EXERCISE PROMPT
Rewrite the stretch from the line containing "Click the Total Received Amount gear icon" through the line containing "coord(241,633)", substituting "Total Paid Amount" for "Total Received Amount" and leaving everything else unchanged.

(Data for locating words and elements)
▶

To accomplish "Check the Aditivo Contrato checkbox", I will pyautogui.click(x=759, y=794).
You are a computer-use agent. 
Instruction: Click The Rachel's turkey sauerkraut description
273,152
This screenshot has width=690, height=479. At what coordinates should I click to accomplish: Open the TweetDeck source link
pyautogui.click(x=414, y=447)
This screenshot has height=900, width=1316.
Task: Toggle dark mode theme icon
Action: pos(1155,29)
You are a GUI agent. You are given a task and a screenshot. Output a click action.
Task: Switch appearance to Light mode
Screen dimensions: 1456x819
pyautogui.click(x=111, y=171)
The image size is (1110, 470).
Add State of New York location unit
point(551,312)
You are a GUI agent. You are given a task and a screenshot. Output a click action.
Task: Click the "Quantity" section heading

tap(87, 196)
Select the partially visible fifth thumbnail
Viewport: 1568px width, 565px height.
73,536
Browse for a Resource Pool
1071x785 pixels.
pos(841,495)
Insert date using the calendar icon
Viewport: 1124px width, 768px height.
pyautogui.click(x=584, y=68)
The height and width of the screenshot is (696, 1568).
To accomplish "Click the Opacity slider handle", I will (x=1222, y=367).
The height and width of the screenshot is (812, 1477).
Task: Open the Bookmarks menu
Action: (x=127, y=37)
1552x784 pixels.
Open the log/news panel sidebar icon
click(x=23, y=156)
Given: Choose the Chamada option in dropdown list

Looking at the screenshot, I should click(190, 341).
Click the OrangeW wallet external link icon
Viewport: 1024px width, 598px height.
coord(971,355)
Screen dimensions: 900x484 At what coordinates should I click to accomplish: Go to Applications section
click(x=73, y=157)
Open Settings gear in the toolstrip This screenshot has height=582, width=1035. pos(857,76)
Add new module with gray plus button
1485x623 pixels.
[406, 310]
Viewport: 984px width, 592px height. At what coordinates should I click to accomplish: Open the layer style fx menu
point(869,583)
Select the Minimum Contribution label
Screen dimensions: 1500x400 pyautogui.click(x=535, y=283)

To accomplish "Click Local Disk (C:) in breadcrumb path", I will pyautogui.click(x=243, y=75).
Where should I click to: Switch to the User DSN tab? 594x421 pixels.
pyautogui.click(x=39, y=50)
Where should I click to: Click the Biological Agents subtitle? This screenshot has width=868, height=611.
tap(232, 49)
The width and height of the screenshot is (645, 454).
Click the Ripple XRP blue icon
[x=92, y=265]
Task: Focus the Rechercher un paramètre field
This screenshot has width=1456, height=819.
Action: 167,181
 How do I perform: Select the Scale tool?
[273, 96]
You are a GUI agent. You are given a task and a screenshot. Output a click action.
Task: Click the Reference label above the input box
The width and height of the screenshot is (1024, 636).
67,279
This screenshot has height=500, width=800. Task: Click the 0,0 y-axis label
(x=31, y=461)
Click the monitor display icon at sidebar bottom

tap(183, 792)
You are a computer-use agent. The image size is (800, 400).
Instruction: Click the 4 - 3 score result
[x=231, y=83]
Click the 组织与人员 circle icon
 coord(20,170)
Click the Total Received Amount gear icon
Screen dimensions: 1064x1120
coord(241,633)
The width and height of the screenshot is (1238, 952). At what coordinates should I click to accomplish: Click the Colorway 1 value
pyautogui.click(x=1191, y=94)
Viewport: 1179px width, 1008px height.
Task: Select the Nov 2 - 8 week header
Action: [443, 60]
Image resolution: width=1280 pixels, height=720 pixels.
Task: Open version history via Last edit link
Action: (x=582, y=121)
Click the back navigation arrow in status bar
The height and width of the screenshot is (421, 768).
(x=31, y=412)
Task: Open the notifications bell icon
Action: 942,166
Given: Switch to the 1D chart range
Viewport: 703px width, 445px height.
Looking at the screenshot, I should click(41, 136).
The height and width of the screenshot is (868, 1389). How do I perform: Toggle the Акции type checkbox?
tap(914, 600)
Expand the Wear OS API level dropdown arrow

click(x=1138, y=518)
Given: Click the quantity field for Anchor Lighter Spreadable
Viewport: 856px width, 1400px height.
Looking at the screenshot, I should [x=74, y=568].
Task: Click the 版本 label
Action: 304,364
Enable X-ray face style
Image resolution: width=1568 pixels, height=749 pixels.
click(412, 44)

◀

ANSWER FOR THIS EXERCISE
Click the Total Paid Amount gear icon
Screen dimensions: 1064x1120
coord(241,633)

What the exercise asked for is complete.